TO BE DONE ->
Reproduce the lines below, swapping every occurrence of "Screen dimensions" for "Display size" and leaving everything else as it is.

EXERCISE DATA ->
---*---

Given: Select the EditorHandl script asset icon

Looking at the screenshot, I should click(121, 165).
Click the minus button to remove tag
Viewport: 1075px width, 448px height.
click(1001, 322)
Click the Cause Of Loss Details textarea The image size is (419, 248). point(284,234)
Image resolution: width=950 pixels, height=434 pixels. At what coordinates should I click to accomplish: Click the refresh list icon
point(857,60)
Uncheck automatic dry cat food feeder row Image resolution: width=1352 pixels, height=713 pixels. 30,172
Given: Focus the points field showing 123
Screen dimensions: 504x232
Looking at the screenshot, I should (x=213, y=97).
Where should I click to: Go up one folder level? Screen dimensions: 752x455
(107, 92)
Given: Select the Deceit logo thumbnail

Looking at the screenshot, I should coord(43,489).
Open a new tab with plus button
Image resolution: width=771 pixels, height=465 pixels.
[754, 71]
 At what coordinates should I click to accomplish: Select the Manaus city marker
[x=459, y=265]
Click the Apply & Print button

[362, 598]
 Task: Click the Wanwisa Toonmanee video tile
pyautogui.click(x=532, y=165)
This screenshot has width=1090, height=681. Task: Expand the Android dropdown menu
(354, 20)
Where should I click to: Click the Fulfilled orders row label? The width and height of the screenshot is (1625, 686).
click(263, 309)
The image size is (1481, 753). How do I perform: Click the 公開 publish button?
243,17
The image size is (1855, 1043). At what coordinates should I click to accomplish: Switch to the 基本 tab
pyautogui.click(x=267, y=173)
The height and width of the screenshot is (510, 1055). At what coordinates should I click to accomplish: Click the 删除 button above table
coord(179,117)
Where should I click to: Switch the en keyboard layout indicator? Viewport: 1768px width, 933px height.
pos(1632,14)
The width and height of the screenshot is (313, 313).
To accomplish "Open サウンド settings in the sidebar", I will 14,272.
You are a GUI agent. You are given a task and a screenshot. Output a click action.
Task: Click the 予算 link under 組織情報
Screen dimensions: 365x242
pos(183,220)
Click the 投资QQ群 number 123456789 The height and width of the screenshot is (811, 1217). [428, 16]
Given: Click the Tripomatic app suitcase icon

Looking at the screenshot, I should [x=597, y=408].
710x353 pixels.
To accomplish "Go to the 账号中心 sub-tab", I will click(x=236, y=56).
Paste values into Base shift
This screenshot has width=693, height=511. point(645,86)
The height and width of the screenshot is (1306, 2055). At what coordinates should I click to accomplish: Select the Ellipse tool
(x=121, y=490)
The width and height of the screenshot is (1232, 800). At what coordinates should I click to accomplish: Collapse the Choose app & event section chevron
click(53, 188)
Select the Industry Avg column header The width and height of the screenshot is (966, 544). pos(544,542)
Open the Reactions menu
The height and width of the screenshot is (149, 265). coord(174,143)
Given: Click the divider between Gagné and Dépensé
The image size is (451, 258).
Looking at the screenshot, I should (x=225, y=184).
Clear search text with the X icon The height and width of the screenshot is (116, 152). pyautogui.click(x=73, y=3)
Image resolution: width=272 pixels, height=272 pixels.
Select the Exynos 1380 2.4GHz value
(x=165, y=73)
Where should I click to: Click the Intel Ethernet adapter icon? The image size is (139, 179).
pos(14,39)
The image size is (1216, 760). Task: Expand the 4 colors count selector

---*---

SOLUTION FOR THIS EXERCISE ->
Given: Select the EditorHandl script asset icon

Looking at the screenshot, I should click(121, 165).
Click the minus button to remove tag
Viewport: 1075px width, 448px height.
click(1001, 322)
Click the Cause Of Loss Details textarea The image size is (419, 248). point(284,234)
Image resolution: width=950 pixels, height=434 pixels. At what coordinates should I click to accomplish: Click the refresh list icon
point(857,60)
Uncheck automatic dry cat food feeder row Image resolution: width=1352 pixels, height=713 pixels. 30,172
Given: Focus the points field showing 123
Display size: 504x232
Looking at the screenshot, I should (x=213, y=97).
Where should I click to: Go up one folder level? Display size: 752x455
(107, 92)
Given: Select the Deceit logo thumbnail

Looking at the screenshot, I should coord(43,489).
Open a new tab with plus button
Image resolution: width=771 pixels, height=465 pixels.
[754, 71]
 At what coordinates should I click to accomplish: Select the Manaus city marker
[x=459, y=265]
Click the Apply & Print button

[362, 598]
 Task: Click the Wanwisa Toonmanee video tile
pyautogui.click(x=532, y=165)
This screenshot has width=1090, height=681. Task: Expand the Android dropdown menu
(354, 20)
Where should I click to: Click the Fulfilled orders row label? The width and height of the screenshot is (1625, 686).
click(263, 309)
The image size is (1481, 753). How do I perform: Click the 公開 publish button?
243,17
The image size is (1855, 1043). At what coordinates should I click to accomplish: Switch to the 基本 tab
pyautogui.click(x=267, y=173)
The height and width of the screenshot is (510, 1055). At what coordinates should I click to accomplish: Click the 删除 button above table
coord(179,117)
Where should I click to: Switch the en keyboard layout indicator? Viewport: 1768px width, 933px height.
pos(1632,14)
The width and height of the screenshot is (313, 313).
To accomplish "Open サウンド settings in the sidebar", I will 14,272.
You are a GUI agent. You are given a task and a screenshot. Output a click action.
Task: Click the 予算 link under 組織情報
Display size: 365x242
pos(183,220)
Click the 投资QQ群 number 123456789 The height and width of the screenshot is (811, 1217). [428, 16]
Given: Click the Tripomatic app suitcase icon

Looking at the screenshot, I should [x=597, y=408].
710x353 pixels.
To accomplish "Go to the 账号中心 sub-tab", I will click(x=236, y=56).
Paste values into Base shift
This screenshot has width=693, height=511. point(645,86)
The height and width of the screenshot is (1306, 2055). At what coordinates should I click to accomplish: Select the Ellipse tool
(x=121, y=490)
The width and height of the screenshot is (1232, 800). At what coordinates should I click to accomplish: Collapse the Choose app & event section chevron
click(53, 188)
Select the Industry Avg column header The width and height of the screenshot is (966, 544). pos(544,542)
Open the Reactions menu
The height and width of the screenshot is (149, 265). coord(174,143)
Given: Click the divider between Gagné and Dépensé
The image size is (451, 258).
Looking at the screenshot, I should (x=225, y=184).
Clear search text with the X icon The height and width of the screenshot is (116, 152). pyautogui.click(x=73, y=3)
Image resolution: width=272 pixels, height=272 pixels.
Select the Exynos 1380 2.4GHz value
(x=165, y=73)
Where should I click to: Click the Intel Ethernet adapter icon? The image size is (139, 179).
pos(14,39)
The image size is (1216, 760). Task: Expand the 4 colors count selector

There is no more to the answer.